“I’m going to fight this,” Jeopardy! host Alex Trebek told adoring fans when he shared his pancreatic cancer diagnosis in March. However, most people with Trebek’s cancer aren’t given a fair shot at extending their lifetimes, because of old attitudes the disease isn’t worth treating, a new Canadian study finds.
Of more than 10,000 people diagnosed with advanced pancreatic cancer in Ontario over 11 years, only 38 per cent received chemotherapy, or a combination of chemo and radiation.
One-third didn’t see a medical oncologist — a doctor who specializes in chemotherapy.
That contrasts sharply with high rates of treatment for other advanced cancers. Up to 90 per cent of people with colorectal cancer see a medical oncologist, and the majority receive chemotherapy.
“We have better chemotherapy drugs (for pancreatic cancer) than in the past, but those standards of care aren’t reaching patients,” study author Dr. Natalie Coburn, a surgical oncologist at Sunnybrook Health Sciences Centre and the University of Toronto, said in a statement released with the study.
Advanced or metastatic pancreatic cancer, where the cancer has spread to other parts of the body, can be particularly grim. The disease tends to spread before there are obvious symptoms, like upper abdominal pain, or jaundice (the skin turns yellow) when the tumour blocks the bile ducts. There’s no screening for pancreatic cancer, the fourth leading cancer killer in Canada, of both men and women. By the time tumours are diagnosed, 80 per cent are inoperable “and have spread beyond what we can offer for cure,” said study co-author Dr. Julie Hallet, a surgical oncologist at Sunnybrook.
There are a lot of people who aren’t that well informed about their options, who don’t know they can reach out for additional care
However, more modern chemo regimens can extend median survival for up to a year — meaning half survive up to 12 months, and the other half beyond that — compared to three to six months without therapy.
“The outlook has drastically changed, but the stigma still remains that this is a highly fatal cancer and it probably isn’t worth treating,” Hallet said.
She and her co-authors looked at two things: who gets a consult to even discuss options, and how many get treatment.
The study was based on the records of 10,881 people diagnosed with advanced pancreatic adenocarcinoma, which accounts for about 80 per cent of all cases, between 2005 and 2016.
Overall, about 27 per cent received chemotherapy, and 11 per cent chemo-radiation.
About a third of those diagnosed didn’t see an oncologist. And, even when they did, about 60 percent didn’t get therapy.
The study didn’t look at why people weren’t assessed or treated.

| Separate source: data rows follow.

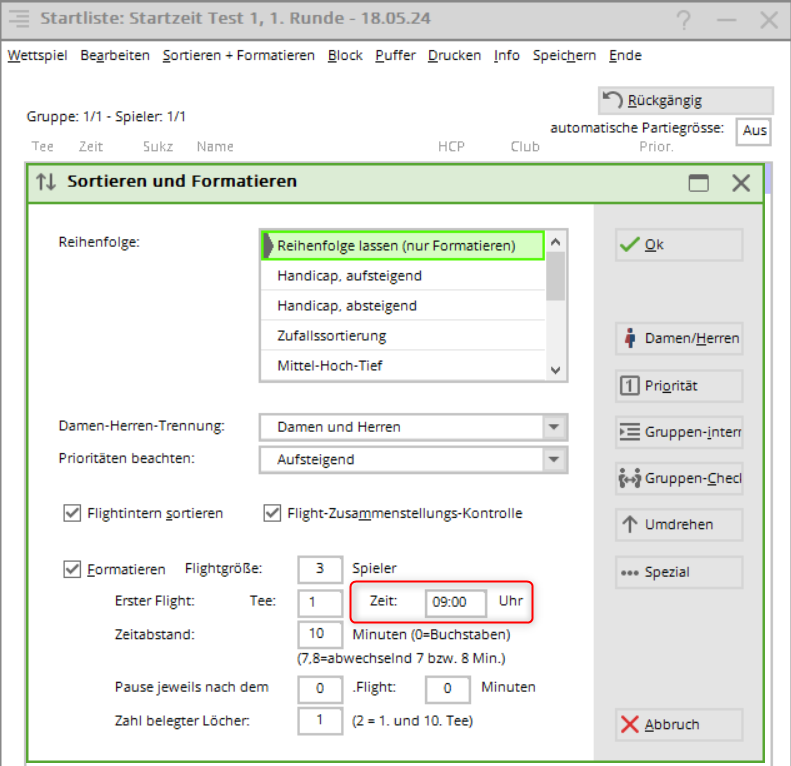
Task: Cancel the dialog with Abbruch
Action: click(x=679, y=724)
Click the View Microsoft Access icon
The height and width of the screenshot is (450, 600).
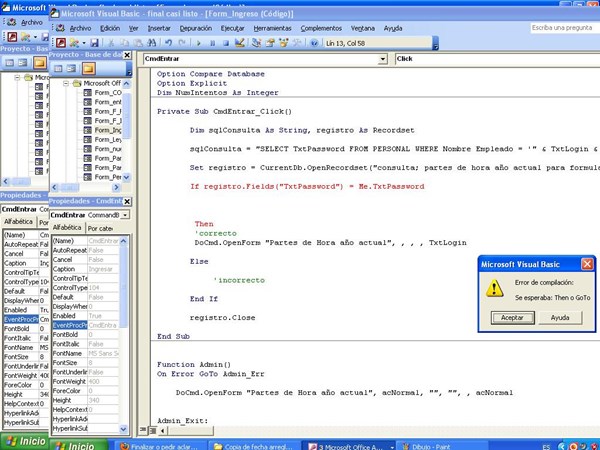coord(60,43)
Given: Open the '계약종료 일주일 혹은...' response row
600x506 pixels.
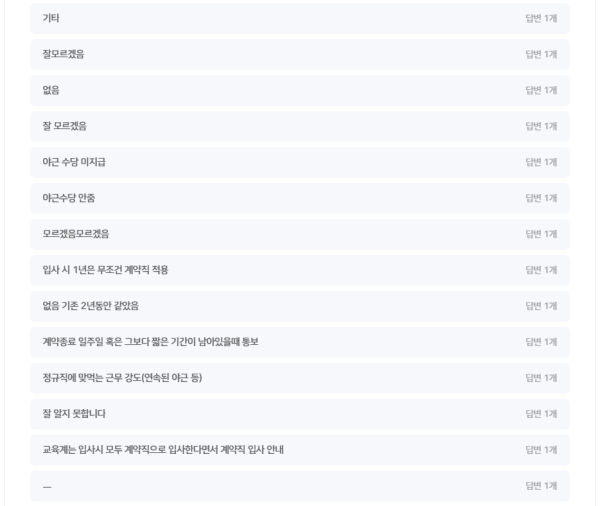Looking at the screenshot, I should pyautogui.click(x=300, y=342).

Chemo isn’t indicated for everyone, and some people refuse it, because the side effects can be toxic. (“That stuff really kicks the slats out of you,” Trebek told an audience of the Royal Canadian Geographical Society when he helped open the group’s new Ottawa headquarters. The Sudbury, Ont., native has also suffered bouts of “deep sadness” following chemo sessions, he told Good Morning America.)

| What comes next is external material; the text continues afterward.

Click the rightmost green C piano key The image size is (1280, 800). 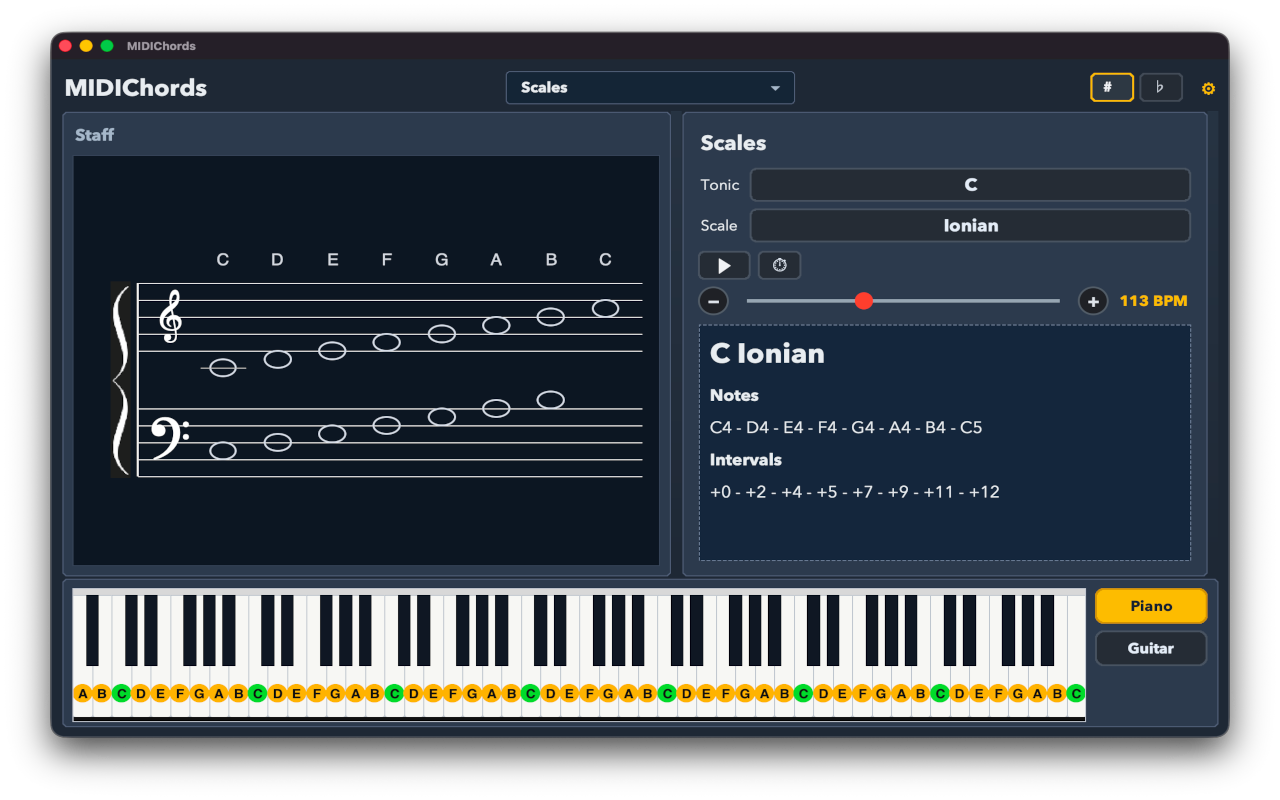click(x=1076, y=693)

Hallet gets why some people might decline treatment. “But everyone should have the opportunity for treatment, which means having a consultation where this can be explained to them, and then making an informed decision,” she said.
“Alex Trebek has a good social network; he’s able to reach out to the right people to get the care he wants to receive,” Hallet said. “And he’s a well-informed man.
“There are a lot of people who aren’t that well informed about their options, who don’t know they can reach out for additional care.”
Chemo can delay the growth of tumours, ease symptoms and extend survival, Hallet said. “We can make quality of life better, for longer.”
The study appears in this week’s issue of the Canadian Medical Association Journal.
An estimated 5,500 Canadians were diagnosed with pancreatic cancer last year; 4,800 died of it.